Eduardo empieza a trabajar a las siete de la mañana, despertado por el olor del pimiento picante que, de forma ininterrumpida durante las siguientes 18 horas, tendrá que embotellar en un taller situado en el rincón de la casa de un fabricante de salsas en Chaguanas. La jornada termina a las once de la noche, momento en el que se ducha allí mismo, donde es mejor quedarse a dormir para estar listo para el día siguiente. Gana al día unos 200 ‘titis’ (dólares de Trinidad y Tobago, o DTT), unos 28,3 euros, lo mismo que dos de sus compañeros cubanos, inmigrantes ilegales como él, pero casi la mitad de lo que cobra otra empleada trinitaria.
Por la forma en la que le habló su jefe, entendió que la diferencia se debía al “gesto de caridad” de haberle empleado a pesar de ser extranjero. Por las palabras, no está muy seguro porque no entendió ni una sola. Aunque la puerta está abierta y él puede marcharse, su mejor opción es tomar el dinero y echarlo en la bolsa, porque lo mismo ocurrirá en casi cualquier lugar que contrate a un inmigrante ilegal, los que durante el último año han comenzado a lavar los pisos y levantar los muros de Trinidad.

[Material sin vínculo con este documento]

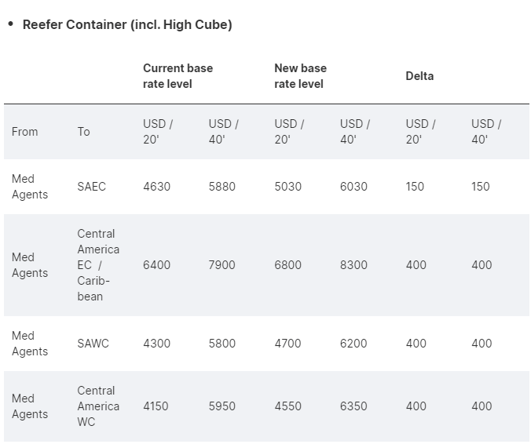Click the Central America EC / Caribbean cell
This screenshot has height=444, width=531.
(x=98, y=265)
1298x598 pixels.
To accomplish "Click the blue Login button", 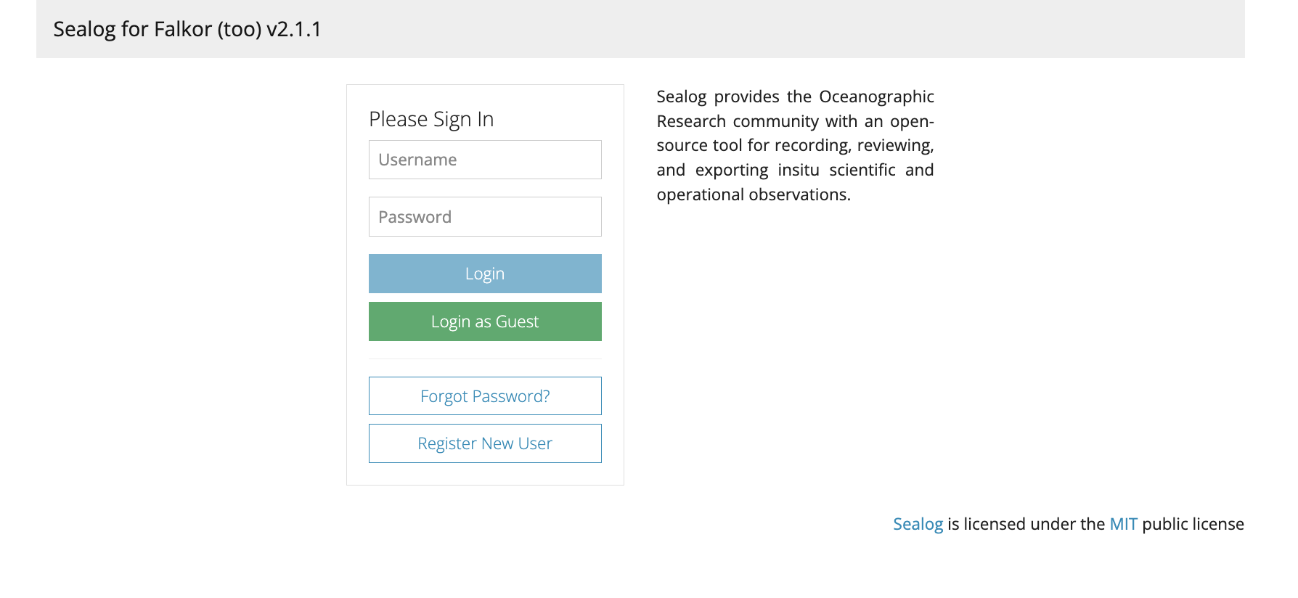I will (x=485, y=274).

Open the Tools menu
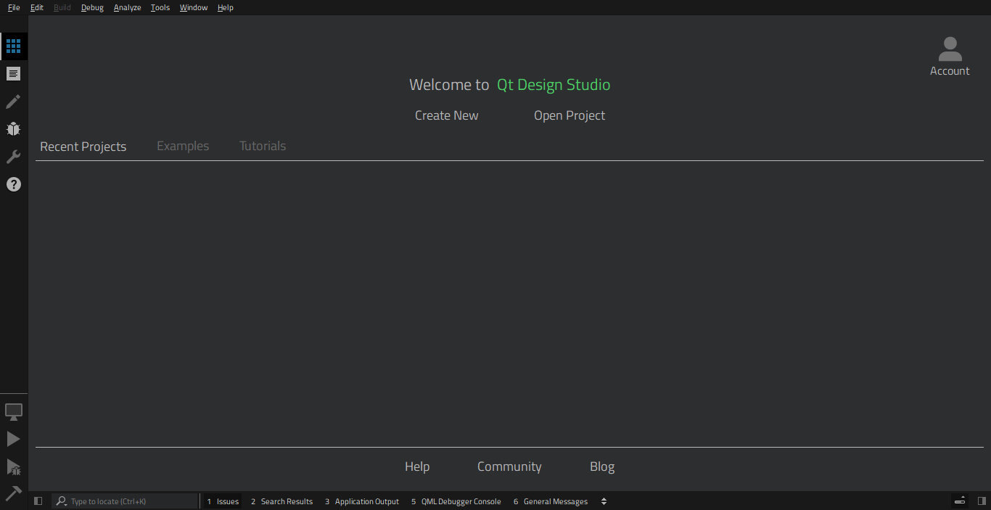click(160, 7)

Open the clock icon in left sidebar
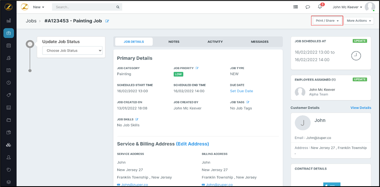9,83
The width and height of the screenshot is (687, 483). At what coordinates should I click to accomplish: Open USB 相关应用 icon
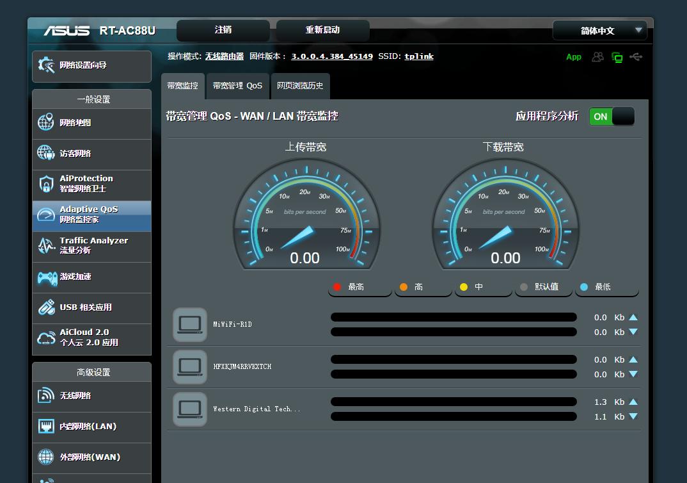46,307

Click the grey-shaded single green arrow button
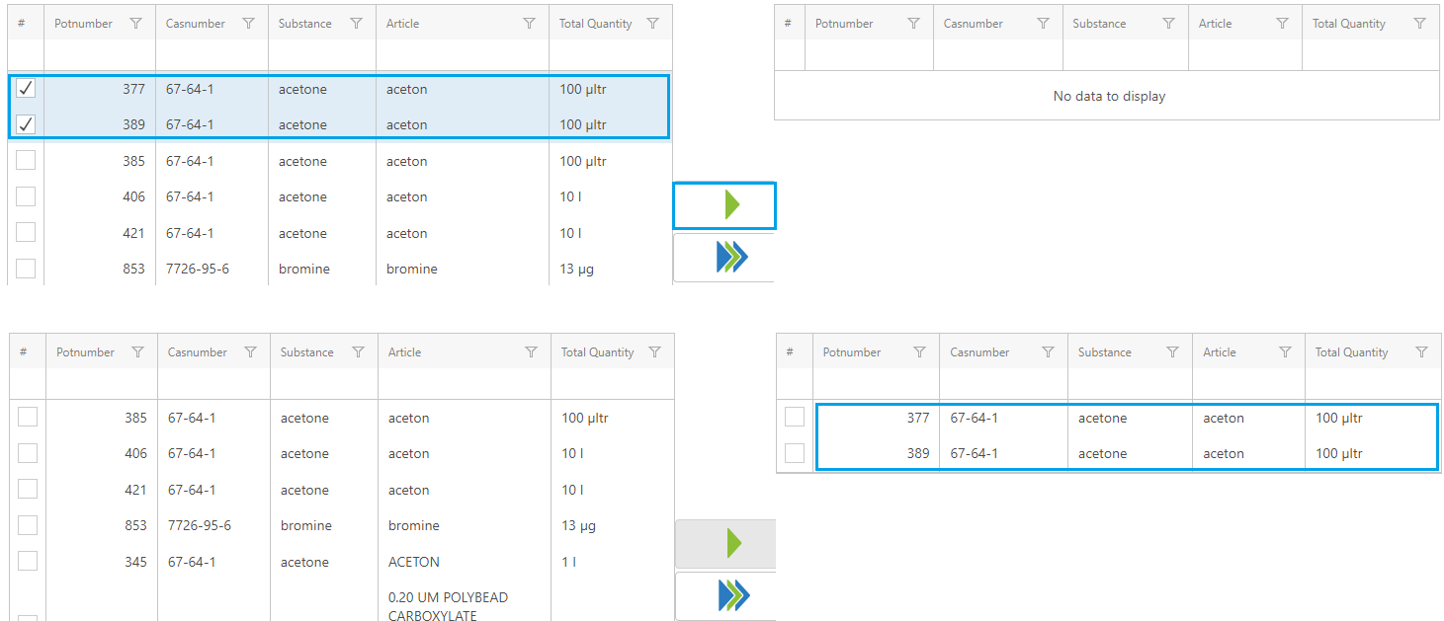pos(732,544)
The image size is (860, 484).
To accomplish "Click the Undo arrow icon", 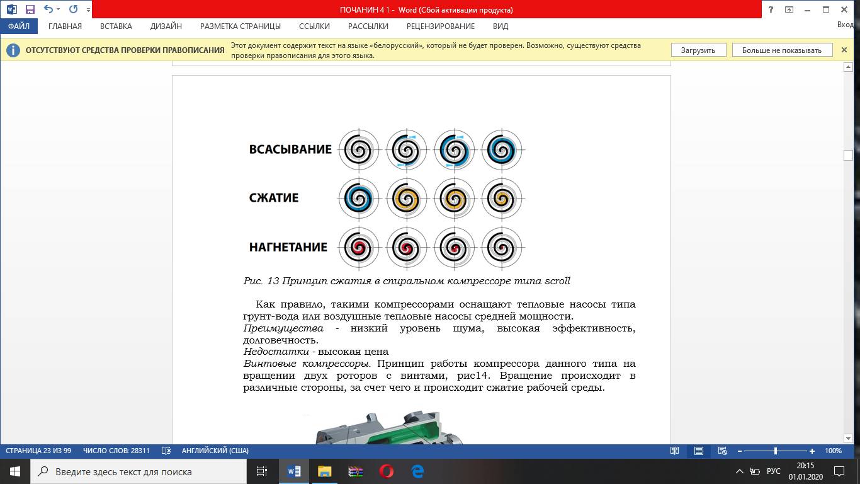I will pos(48,9).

La coordinadora de LWC reconoce que este es un problema del que ninguna organización se están ocupando, y aunque “llama la atención de los oficiales, no hay una posición del Gobierno al respecto”. En su lugar “están reforzando las leyes de inmigración, y no hay en Trinidad un tratamiento especial por lo que pasa en Venezuela”. Pero el trabajo nunca termina, y cuando las luces de la tienda de Richard se apagan, las caderas de algunas chicas venezolanas empiezan a menearse en las puertas de los clubes, dispuestas a dar caricias por dólar, mientras sus padres se acuestan en Venezuela pensando que sus hijas están en Trinidad buscando un futuro mejor.